My first post called “An Orphan Story” is a first grade memory. In third grade our teacher read the class The Boxcar Children and the fictional world of orphans opened. The compelling book revealed how kids could make do without adults, how they became a strong unit and took care of each other. They were free to take risks and embark on adventures that wouldn’t be allowed by sheltering parents. The story made me feel powerful, even though there were no empty boxcars, creeks or dumps with handy household items near my house.
What’s the draw?
Some of our best literature is centered on orphans. Why is that? They draw our attention and sympathy. The reader feels scared when they’re in danger and roots for their successes.

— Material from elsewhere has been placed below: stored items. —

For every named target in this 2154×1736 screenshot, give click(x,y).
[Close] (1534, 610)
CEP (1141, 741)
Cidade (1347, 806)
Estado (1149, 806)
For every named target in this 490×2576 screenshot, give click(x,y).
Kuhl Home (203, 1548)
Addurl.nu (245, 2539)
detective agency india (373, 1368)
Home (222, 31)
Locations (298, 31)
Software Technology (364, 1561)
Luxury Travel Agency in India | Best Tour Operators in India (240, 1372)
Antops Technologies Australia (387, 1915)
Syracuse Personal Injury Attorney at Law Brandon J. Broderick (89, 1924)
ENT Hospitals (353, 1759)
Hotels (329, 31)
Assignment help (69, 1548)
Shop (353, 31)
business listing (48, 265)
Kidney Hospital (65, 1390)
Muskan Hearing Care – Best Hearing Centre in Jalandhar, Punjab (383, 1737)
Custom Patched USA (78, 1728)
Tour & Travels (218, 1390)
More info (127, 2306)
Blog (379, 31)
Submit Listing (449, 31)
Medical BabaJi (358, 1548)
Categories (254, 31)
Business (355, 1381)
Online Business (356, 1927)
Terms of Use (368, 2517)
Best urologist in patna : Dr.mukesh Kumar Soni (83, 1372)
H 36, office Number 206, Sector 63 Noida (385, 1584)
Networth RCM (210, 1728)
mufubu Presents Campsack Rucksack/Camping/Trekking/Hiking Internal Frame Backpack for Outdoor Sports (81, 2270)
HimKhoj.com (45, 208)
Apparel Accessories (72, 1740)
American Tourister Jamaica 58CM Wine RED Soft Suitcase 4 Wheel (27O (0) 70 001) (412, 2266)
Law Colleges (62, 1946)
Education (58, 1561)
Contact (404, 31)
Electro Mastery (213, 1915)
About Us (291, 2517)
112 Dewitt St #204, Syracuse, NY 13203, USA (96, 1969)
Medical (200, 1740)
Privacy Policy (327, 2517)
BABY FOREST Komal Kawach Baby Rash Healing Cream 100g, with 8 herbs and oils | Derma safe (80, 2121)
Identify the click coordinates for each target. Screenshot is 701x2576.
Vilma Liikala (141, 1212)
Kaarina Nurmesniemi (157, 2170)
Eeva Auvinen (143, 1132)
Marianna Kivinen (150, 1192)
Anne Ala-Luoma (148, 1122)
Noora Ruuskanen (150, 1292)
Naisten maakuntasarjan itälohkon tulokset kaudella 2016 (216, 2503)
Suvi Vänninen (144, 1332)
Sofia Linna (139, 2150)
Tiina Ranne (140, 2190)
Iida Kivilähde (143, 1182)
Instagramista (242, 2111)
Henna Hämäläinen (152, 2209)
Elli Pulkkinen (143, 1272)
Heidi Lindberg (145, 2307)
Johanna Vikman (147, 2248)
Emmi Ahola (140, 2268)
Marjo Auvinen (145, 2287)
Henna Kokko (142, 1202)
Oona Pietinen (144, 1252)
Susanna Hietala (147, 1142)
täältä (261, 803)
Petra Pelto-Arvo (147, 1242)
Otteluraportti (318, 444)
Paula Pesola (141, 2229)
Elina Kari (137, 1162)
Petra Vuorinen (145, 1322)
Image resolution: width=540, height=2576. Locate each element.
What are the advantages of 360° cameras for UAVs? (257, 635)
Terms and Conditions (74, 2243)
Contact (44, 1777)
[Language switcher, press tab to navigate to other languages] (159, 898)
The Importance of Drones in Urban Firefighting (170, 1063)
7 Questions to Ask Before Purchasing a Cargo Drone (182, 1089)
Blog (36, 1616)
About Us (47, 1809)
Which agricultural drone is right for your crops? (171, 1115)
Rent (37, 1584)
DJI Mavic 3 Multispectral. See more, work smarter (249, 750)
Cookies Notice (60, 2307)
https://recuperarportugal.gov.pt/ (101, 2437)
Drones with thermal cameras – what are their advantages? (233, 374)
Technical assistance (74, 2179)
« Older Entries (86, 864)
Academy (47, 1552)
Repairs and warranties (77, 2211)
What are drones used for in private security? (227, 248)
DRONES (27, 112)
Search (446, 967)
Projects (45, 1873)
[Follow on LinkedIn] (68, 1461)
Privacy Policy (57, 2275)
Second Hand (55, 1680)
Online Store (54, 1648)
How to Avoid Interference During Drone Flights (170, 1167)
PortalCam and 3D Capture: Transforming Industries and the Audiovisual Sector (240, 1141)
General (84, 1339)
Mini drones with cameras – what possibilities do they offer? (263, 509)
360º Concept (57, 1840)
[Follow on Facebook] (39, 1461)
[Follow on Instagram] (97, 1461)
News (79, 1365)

Well-known literary examples are Superman, Spiderman, Tarzan, and Frodo Baggins. Dickens gave us Oliver Twist and David Copperfield. Patrick Rothfuss gave us Kvothe in The Name of the Wind and The Wise Man’s Fear. John Irving gave us The Cider House Rules, and J. K. Rowling, Harry Potter.
But do resourcefulness and courage work in the non-fictional world? Survival is the struggle to keep living, during war and other harsh conditions. How do orphans of war, famine and dystopias survive physically? What about traumatized children and teens who run away, turning themselves into orphans?
Questions with complex answers that depend on external factors such as the country’s stability, the socioeconomic class, even the climate and time of year children and teens run away.
When the economy is bad, the number of runaways increase, for example, between 2005-2008 the National Runaway Switchboard in the US saw a 200% increase in calls. Runaways report their reasons for leaving home or foster care: physical abuse 48%, emotional abuse 38% and 17% have had unwanted sexual advances from various family members. While they live in pain and fear, they often end up in worse circumstances once they run away.
What could we learn from fiction about physical survival? Our fictional girls and boys are young with physical stamina, they often have a way with words and are able to persuade other adults to help them. They’re smart risk-takers, they sleep on the roofs of buildings, secret themselves in mountain caves and big city sewers. Their environments are often degraded to raise the book’s tension, the governments are usually harsh and unforgiving, yet our heroes keep flattering and scheming to improve their situation.
But the outcome for runaway boys and girls in the US isn’t good.
As of 2010 the numbers of homeless and runaway youths have risen to 1.6 million in the US. They live in abandoned buildings, under bridges, with strangers or friends. They’re at high risk for physical and sexual abuse, substance abuse, mental health issues and death; the death rate in the US is estimated at 5,000 minors a year. They die from assault, illness and suicide. They die from infected wounds, untreated asthma and other chronic illnesses, drug and alcohol overdoses, malnutrition, and hypothermia. Perhaps orphans in fiction are so compelling because readers want to believe the fate of fictional orphans could be possible in our world.